Canada's anti-money laundering penalties to increase 40x under new rules

Government proposes tougher penalties and more powers for FINTRAC

Canada's anti-money laundering penalties to increase 40x under new rules

Canada is bolstering its anti-money laundering framework with proposed legislative changes that will grant its financial crime regulator, FINTRAC, stronger enforcement powers and significantly higher penalties for violations.

The move, announced in the Fall Economic Statement, comes amid growing scrutiny following high-profile compliance failures and an upcoming evaluation by the Financial Action Task Force (FATF).

The proposed amendments to the Proceeds of Crime (Money Laundering) and Terrorist Financing Act include a forty-fold increase in penalties. Companies could face fines up to $20 million per violation notice, while individuals could be fined up to $4 million.

The new measures also introduce criminal charges for reporting entities found providing false or incomplete information, signalling a tougher stance on financial crime.

"The reason for all of these is that Canada is going to be evaluated by the Financial Action Task Force, in addition to recent US regulatory environment and the evolving risks of financial crime," said Alana Scotchmer, a partner at Gowling WLG.

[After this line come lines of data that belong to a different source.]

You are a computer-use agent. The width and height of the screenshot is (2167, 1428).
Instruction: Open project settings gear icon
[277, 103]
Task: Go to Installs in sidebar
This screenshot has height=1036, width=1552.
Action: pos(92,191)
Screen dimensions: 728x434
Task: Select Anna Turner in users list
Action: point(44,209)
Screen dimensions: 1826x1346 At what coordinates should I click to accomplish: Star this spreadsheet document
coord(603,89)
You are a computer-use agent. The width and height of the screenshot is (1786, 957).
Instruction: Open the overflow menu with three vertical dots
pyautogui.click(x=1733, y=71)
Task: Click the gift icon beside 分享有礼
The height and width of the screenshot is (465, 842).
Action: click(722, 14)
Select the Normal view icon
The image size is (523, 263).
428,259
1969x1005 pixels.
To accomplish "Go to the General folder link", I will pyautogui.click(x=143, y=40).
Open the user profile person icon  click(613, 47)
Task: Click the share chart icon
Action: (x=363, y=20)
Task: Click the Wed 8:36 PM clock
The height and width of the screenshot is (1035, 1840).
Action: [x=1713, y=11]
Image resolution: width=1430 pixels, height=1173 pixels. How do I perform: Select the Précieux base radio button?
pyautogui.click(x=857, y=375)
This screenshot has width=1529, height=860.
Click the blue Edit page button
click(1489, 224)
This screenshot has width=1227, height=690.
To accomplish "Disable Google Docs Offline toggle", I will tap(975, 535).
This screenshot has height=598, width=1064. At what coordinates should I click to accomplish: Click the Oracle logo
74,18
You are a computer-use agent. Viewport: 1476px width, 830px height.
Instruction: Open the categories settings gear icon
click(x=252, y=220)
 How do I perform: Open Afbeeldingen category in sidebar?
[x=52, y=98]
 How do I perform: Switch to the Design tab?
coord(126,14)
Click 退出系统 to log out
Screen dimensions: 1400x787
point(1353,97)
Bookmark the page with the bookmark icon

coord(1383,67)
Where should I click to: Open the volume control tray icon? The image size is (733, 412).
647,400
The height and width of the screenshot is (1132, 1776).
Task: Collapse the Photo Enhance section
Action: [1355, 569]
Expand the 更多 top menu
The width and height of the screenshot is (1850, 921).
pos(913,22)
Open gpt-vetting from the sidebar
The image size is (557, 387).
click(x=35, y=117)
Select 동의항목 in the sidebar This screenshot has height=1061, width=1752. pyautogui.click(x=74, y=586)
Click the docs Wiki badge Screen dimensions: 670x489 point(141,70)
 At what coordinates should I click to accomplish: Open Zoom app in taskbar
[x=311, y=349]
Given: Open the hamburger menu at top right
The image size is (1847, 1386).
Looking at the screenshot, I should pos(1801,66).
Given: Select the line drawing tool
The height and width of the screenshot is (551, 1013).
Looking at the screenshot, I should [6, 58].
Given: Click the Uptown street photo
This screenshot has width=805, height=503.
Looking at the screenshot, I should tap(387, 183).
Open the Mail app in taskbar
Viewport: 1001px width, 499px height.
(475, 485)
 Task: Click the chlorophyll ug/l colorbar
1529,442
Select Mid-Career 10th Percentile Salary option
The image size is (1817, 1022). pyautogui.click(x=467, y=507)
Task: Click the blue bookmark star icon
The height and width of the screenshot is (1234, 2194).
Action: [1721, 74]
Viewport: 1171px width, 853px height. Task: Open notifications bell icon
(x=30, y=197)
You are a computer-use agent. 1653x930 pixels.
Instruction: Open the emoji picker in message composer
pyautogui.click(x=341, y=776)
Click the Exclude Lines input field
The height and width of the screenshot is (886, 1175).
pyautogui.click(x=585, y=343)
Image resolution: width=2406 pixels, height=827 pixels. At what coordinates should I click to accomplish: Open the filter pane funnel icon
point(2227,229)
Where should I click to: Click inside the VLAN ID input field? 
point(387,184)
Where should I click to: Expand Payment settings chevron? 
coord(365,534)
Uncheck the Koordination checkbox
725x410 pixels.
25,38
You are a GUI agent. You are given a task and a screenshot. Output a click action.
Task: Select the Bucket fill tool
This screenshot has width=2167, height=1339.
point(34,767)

The reforms come after Canadian financial institutions, including TD Bank, faced regulatory penalties for compliance failures. In October, TD Bank was fined more than US$3 billion by US authorities for violations in its anti-money laundering program. Domestically, FINTRAC imposed its largest-ever fine of $9.2 million against TD for failing to submit suspicious transaction reports. Similar penalties were levied against CIBC and RBC in recent years.

Read more: Another TD Bank employee arrested in money-laundering scheme

However, FINTRAC’s historical focus has leaned more toward fostering compliance rather than imposing substantial penalties. Experts warn that this approach could pose challenges for Canadian institutions operating internationally, where stricter regulatory standards are common.

Scotchmer noted that the disparity in penalty structures can create issues for global businesses.

"It simply is a different setup... That has the potential to become problematic with business being so international, particularly for businesses that have a global footprint," she told Reuters.

The enhanced measures also aim to strengthen FINTRAC’s ability to coordinate with other federal agencies responsible for financial oversight. This collaborative approach is expected to fortify Canada’s readiness for FATF’s 2025-2026 review, which will evaluate the country’s effectiveness in combating money laundering and terrorist financing.